:: PROVIDED ENTRIES ::

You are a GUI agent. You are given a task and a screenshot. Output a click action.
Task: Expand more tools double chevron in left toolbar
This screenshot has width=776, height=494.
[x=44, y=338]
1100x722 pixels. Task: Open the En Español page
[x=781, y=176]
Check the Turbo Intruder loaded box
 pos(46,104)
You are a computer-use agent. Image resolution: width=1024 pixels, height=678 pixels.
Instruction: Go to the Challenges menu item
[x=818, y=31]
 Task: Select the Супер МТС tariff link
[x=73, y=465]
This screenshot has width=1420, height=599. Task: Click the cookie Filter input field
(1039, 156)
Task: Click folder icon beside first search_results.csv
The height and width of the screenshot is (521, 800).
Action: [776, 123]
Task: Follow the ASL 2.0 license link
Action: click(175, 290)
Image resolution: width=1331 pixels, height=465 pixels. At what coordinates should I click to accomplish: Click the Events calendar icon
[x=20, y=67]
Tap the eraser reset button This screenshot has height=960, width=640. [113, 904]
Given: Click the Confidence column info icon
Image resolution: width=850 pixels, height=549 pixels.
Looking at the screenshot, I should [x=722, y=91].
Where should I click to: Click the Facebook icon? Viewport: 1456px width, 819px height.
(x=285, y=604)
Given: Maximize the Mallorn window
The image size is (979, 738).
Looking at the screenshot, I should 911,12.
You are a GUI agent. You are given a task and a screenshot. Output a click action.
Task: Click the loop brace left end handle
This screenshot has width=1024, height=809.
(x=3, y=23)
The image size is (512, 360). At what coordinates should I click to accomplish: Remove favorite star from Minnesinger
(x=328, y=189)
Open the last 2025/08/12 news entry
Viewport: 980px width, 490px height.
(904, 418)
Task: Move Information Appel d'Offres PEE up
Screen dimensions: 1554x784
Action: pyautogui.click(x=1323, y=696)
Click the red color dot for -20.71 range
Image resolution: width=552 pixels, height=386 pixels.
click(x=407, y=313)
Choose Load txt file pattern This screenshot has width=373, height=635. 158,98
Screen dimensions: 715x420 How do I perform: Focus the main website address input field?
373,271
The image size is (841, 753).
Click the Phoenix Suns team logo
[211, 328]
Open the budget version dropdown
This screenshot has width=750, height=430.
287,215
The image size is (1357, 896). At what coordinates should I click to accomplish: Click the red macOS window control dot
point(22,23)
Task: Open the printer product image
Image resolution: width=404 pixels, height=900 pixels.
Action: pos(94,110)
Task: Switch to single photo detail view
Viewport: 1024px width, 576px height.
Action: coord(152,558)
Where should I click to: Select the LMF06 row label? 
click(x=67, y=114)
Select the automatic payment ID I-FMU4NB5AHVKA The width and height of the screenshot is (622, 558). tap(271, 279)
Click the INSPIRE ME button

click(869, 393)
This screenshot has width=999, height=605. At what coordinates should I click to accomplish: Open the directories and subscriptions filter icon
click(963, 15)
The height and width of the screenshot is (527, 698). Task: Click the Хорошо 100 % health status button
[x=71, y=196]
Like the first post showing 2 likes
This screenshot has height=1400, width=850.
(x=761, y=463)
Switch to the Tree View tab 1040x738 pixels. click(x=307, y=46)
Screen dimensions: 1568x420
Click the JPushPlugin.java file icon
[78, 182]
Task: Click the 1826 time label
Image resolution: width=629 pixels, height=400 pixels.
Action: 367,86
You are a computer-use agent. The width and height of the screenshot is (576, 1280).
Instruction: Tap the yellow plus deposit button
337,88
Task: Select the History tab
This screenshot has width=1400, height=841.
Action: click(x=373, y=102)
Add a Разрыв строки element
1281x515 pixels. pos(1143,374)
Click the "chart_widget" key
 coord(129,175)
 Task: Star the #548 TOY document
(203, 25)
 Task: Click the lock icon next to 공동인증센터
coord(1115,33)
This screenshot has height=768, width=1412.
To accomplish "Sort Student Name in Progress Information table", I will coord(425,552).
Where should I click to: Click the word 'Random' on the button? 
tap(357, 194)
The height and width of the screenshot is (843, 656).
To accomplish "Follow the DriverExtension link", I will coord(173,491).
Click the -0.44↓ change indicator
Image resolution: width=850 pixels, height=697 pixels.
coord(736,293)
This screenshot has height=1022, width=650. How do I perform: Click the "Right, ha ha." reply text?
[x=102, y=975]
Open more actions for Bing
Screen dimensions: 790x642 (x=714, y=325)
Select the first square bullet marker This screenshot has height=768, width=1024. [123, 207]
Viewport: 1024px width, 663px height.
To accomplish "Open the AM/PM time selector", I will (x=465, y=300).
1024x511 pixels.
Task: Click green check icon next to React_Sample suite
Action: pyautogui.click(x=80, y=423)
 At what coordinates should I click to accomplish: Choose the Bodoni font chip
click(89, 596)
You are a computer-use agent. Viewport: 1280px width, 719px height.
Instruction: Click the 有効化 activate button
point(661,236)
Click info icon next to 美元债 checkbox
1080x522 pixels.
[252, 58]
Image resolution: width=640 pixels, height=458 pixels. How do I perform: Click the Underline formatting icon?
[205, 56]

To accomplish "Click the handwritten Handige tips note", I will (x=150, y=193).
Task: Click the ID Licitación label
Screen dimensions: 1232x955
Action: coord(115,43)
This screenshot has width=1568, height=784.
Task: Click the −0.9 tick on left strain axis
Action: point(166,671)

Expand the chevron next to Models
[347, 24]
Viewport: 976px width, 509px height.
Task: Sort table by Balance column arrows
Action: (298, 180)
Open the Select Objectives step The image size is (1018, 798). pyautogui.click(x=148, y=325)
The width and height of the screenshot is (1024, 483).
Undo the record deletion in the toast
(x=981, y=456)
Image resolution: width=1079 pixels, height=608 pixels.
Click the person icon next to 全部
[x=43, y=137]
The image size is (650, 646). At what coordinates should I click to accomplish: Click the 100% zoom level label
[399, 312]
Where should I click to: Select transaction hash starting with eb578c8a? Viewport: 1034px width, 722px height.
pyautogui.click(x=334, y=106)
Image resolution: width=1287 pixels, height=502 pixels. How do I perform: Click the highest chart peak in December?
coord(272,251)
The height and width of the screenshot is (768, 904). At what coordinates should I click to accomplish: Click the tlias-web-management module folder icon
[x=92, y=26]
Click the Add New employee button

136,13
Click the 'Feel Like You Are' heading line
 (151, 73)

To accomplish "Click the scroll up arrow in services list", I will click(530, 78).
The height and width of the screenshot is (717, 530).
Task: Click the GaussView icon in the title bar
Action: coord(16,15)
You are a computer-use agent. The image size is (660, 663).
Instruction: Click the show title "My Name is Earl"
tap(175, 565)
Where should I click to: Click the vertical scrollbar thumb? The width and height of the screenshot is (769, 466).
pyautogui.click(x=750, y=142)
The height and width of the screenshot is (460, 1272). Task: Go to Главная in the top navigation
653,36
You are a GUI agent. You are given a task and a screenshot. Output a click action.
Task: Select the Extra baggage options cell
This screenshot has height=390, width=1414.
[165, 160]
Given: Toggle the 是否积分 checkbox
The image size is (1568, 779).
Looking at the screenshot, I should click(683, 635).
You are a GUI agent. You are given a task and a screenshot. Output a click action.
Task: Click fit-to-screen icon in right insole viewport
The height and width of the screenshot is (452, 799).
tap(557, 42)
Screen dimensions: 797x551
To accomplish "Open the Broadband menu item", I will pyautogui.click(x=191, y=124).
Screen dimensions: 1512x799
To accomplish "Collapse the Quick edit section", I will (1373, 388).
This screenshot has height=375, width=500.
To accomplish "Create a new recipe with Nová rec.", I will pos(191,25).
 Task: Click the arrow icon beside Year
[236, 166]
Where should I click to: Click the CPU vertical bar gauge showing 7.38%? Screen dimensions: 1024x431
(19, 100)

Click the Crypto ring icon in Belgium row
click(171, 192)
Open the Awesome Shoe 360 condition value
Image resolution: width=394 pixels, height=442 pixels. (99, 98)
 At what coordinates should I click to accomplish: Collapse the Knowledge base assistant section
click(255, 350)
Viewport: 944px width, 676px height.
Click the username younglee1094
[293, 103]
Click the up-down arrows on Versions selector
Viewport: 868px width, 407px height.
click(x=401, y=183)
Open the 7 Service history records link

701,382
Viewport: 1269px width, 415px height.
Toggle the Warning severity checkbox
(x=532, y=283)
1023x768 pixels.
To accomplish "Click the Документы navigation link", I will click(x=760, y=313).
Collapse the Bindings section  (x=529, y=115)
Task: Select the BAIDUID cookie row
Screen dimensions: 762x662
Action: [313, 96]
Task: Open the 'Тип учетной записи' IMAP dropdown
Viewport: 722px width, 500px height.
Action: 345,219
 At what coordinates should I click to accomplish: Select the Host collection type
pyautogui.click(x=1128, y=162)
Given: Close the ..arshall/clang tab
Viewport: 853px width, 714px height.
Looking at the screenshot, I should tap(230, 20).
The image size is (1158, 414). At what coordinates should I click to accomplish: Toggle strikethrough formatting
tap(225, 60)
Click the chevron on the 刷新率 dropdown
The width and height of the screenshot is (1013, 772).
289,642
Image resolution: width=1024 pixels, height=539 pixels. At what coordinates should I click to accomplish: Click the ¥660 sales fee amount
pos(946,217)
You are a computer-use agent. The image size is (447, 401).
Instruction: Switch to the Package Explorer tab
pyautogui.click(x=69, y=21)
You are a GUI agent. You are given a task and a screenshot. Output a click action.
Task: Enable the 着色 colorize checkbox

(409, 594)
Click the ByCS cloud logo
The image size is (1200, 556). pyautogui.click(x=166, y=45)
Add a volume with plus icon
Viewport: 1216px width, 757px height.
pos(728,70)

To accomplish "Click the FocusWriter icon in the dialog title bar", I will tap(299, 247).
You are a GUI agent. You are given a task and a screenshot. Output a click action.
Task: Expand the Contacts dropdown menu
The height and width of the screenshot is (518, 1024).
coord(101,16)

:::

(WHAT IS NEEDED):
Of the entries above, repeat exactly the lines between the line with "Undo the record deletion in the toast" and the line with "You are a computer-use agent. The image size is (660, 663).", inclusive, and no others.

(EXERCISE OUTPUT):
Undo the record deletion in the toast
(x=981, y=456)
Image resolution: width=1079 pixels, height=608 pixels.
Click the person icon next to 全部
[x=43, y=137]
The image size is (650, 646). At what coordinates should I click to accomplish: Click the 100% zoom level label
[399, 312]
Where should I click to: Select transaction hash starting with eb578c8a? Viewport: 1034px width, 722px height.
pyautogui.click(x=334, y=106)
Image resolution: width=1287 pixels, height=502 pixels. How do I perform: Click the highest chart peak in December?
coord(272,251)
The height and width of the screenshot is (768, 904). At what coordinates should I click to accomplish: Click the tlias-web-management module folder icon
[x=92, y=26]
Click the Add New employee button

136,13
Click the 'Feel Like You Are' heading line
 (151, 73)

To accomplish "Click the scroll up arrow in services list", I will click(530, 78).
The height and width of the screenshot is (717, 530).
Task: Click the GaussView icon in the title bar
Action: coord(16,15)
You are a computer-use agent. The image size is (660, 663).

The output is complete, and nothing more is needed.